Как только Одоевский прибыл на площадь, ему сейчас дали в команду взвод для пикета, во главе которого он и стал с пистолетом в руках.[40] Поставил его на этот пост кн. Оболенский, но Одоевский недолго оставался во главе пикета и возвратился в каре. Ни одного командного слова он не произносил.

На площадь Одоевский пришел в большом возбуждении и все время находился, как он сам говорил, в полусознании. «Я простоял, – писал он царю, – 24 часа во внутреннем карауле, не смыкал глаз, утомился: кровь бросилась в голову, как со мной часто случается; услышал: “ура!” – крики толпы и в совершенном беспамятстве присоединился к ней».

«Я… весь ослабел, здоровья же я вообще слабого, потому что от лошадей грудь разбита и голова; кровь беспрестанно кидалась в голову; я весь был в изнеможении… Двадцать раз хотел уйти; то тот, то другой заговорят;[41] конногвардия окружила; тут я совсем потерялся, не знал куда деться; снял султан: у меня его взяли, надевали мою шубу.[42] Щепин вывел меня напоказ конной гвардии: “Ведь это ваш?” В другой раз я вышел и удержал московских солдат от залпа и спас, может быть, жизнь многих».

«На площади, – показывал В. Кюхельбекер,[43] – я с Одоевским снова увиделся.
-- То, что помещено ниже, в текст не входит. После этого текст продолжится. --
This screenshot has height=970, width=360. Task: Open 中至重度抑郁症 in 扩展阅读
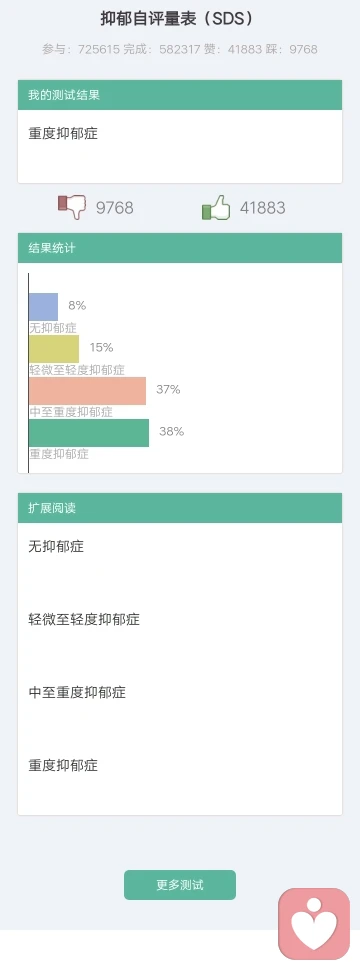pos(77,692)
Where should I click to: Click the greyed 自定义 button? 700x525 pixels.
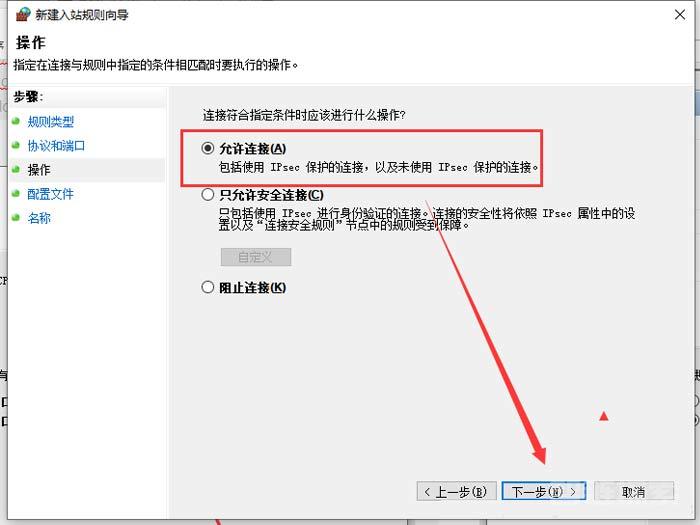point(256,257)
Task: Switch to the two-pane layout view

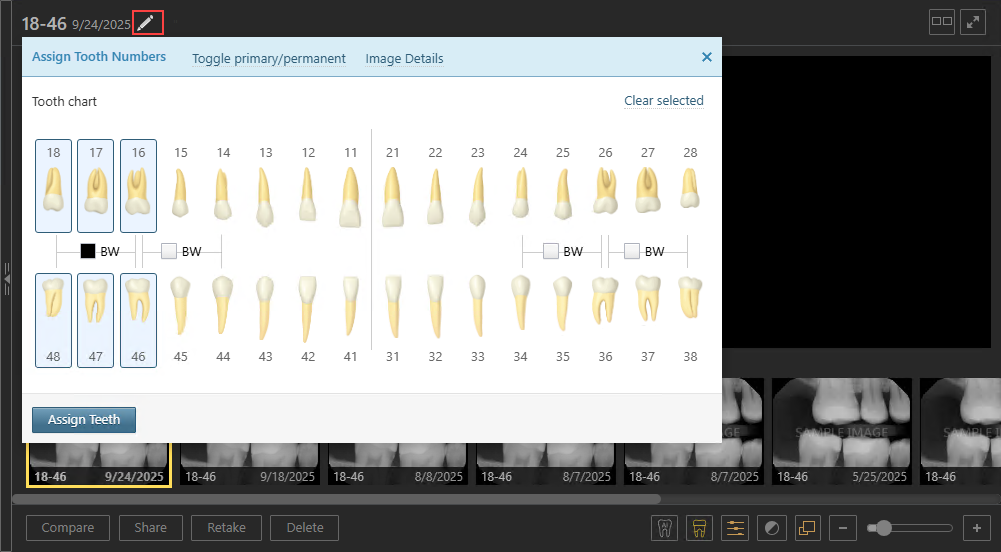Action: point(941,22)
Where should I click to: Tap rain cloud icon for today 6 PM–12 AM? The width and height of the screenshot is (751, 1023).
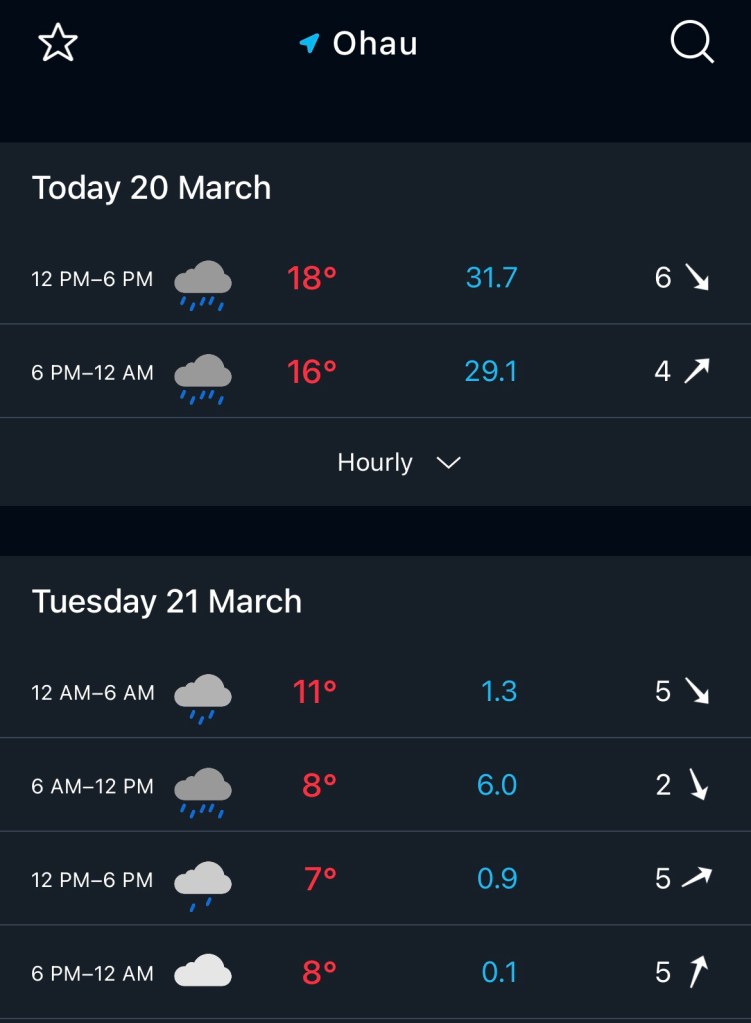pyautogui.click(x=203, y=377)
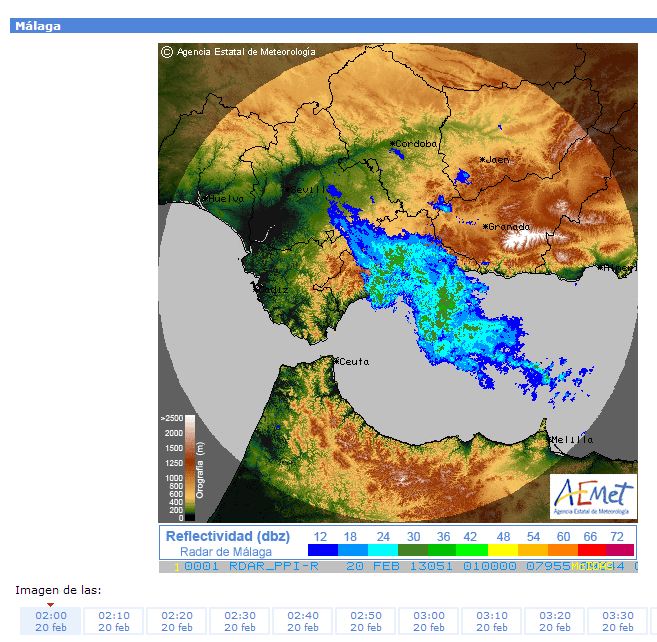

Находился он неотлучно при московцах; удалял чернь из боязни напрасного кровопролития (когда она приближалась к рядам), не только не поощрял, но унимал солдат, стрелявших без спросу; а при ожидаемом на нас нападении конницы, увещевал их метить не в людей, а лошадям в морды; караульному же офицеру, который грозился велеть выстрелить в нас обоих, подошедших слишком близко к сенатской гауптвахте, он отвечал: “Monsieur! on ne meurt qu’une fois”. Наконец, увидел я Одоевского, теснимого толпою мимо его бегущих солдат гвардейского экипажа, и заметил, как он снимал султан со своей шляпы».

Суматоха на площади, как видим, царила большая, и среди этой суматохи роль Одоевского была ничтожна. Собственно, никакой вины за ним, кроме самого присутствия на площади, и не числилось. Были даже заслуги. «В самом деле, – писал он царю, – в чем моя вина? Ни одной капли крови, никакого злого замысла нет на душе у меня. Я кричал, как и прочие; кричал “ура!”, но состояние беспамятства может послужить мне оправданием. Если бы у меня малейший был бы замысел, то я не присоединился бы один, а остался бы в своем полку».[44]
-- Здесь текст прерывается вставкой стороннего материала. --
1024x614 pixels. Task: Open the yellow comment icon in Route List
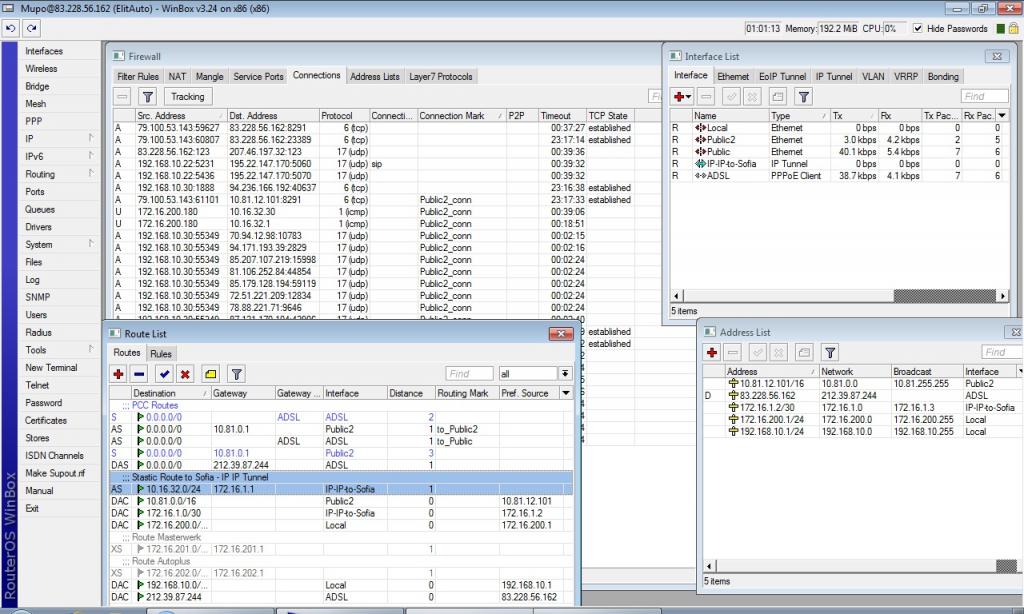(210, 374)
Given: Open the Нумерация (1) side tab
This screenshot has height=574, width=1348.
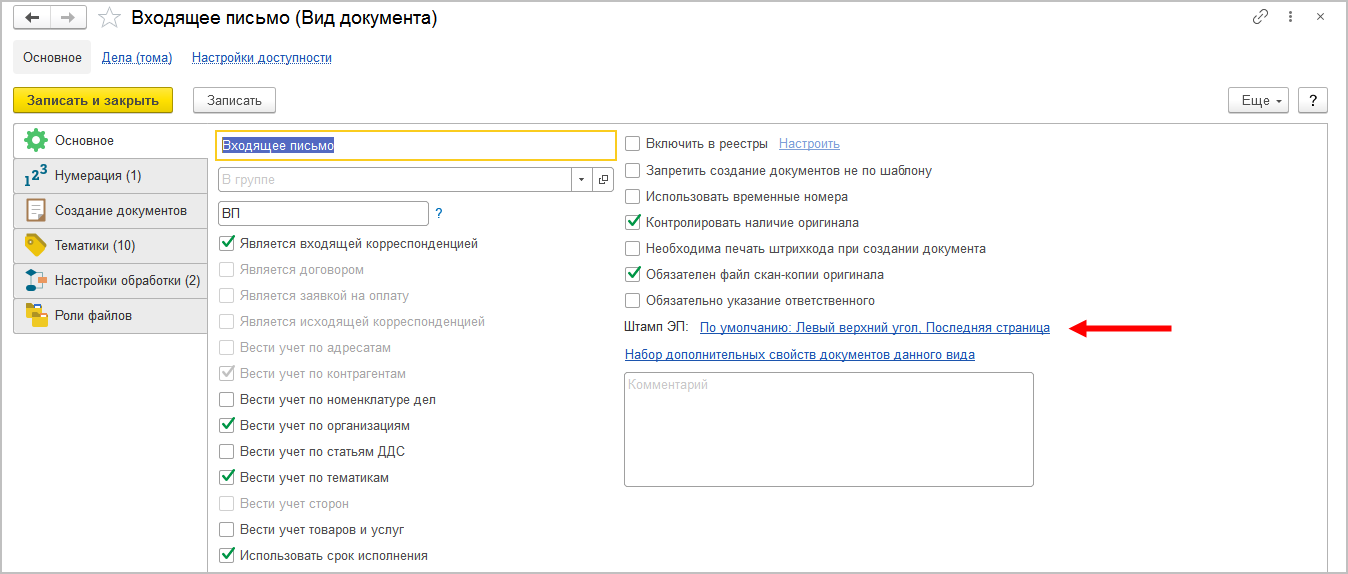Looking at the screenshot, I should click(97, 175).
На площади у Одоевского, действительно, начинался тот длинный пароксизм беспамятства, который разрешился острым душевным кризисом в тюрьме.
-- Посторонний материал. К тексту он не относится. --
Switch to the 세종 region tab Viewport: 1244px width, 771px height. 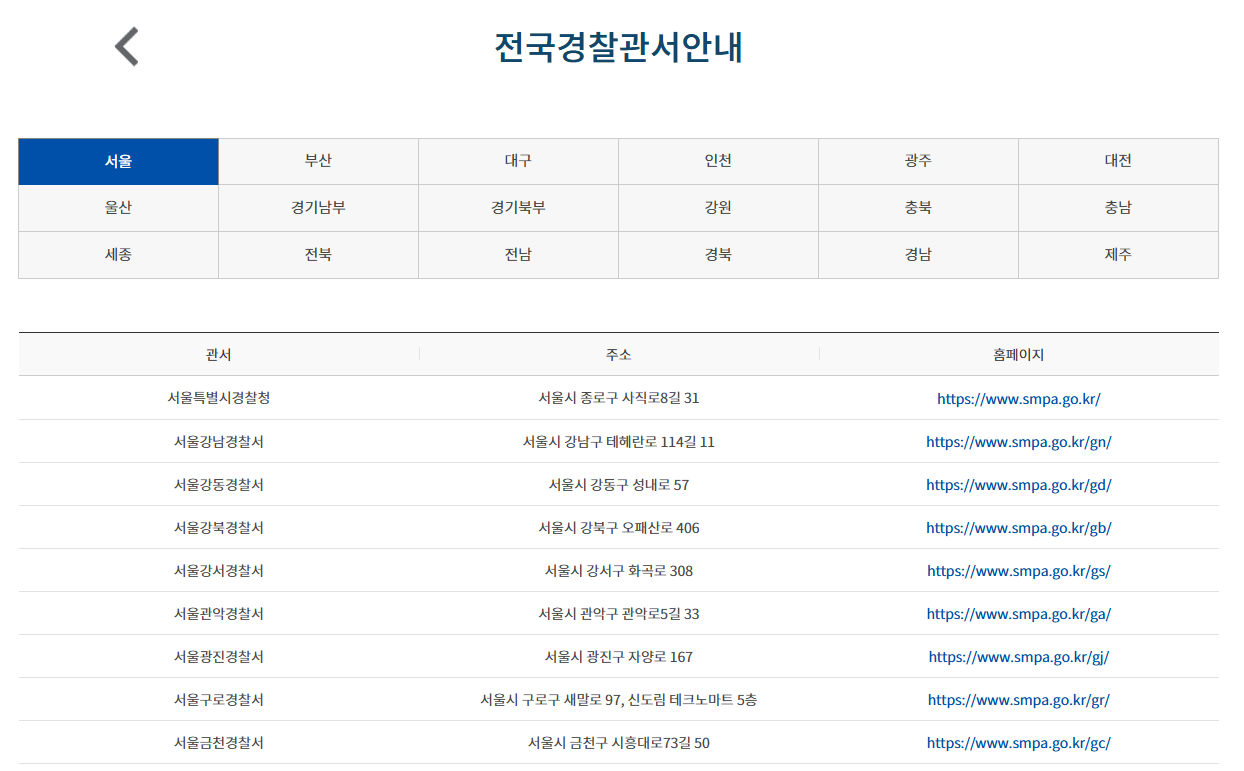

«В колонне остался я, – пишет Одоевский, – доколе оная была расстроена и разогнана картечью. Тогда пошел я Галерной и чрез переулок на Неву, перешел через лед на Васильевский остров к Чебышеву.[45] Оттуда возвратился в город и заехал к Жандру,[46] живущему на Мойке. Здесь дал мне сей последний фрак, всю одежду и 700 руб. денег. Я пошел в Екатерингоф, где купил тулуп и шапку, и прошел к Красному Селу. Наконец, вчерась возвратился в Петербург, где прибыл к дяде Д. С. Ланскому, который отвел меня к Шульгину (полицеймейстеру)».

О том, как Одоевский вернулся в дом своего дяди Ланского, существует несколько рассказов, с истиной едва ли вполне согласных.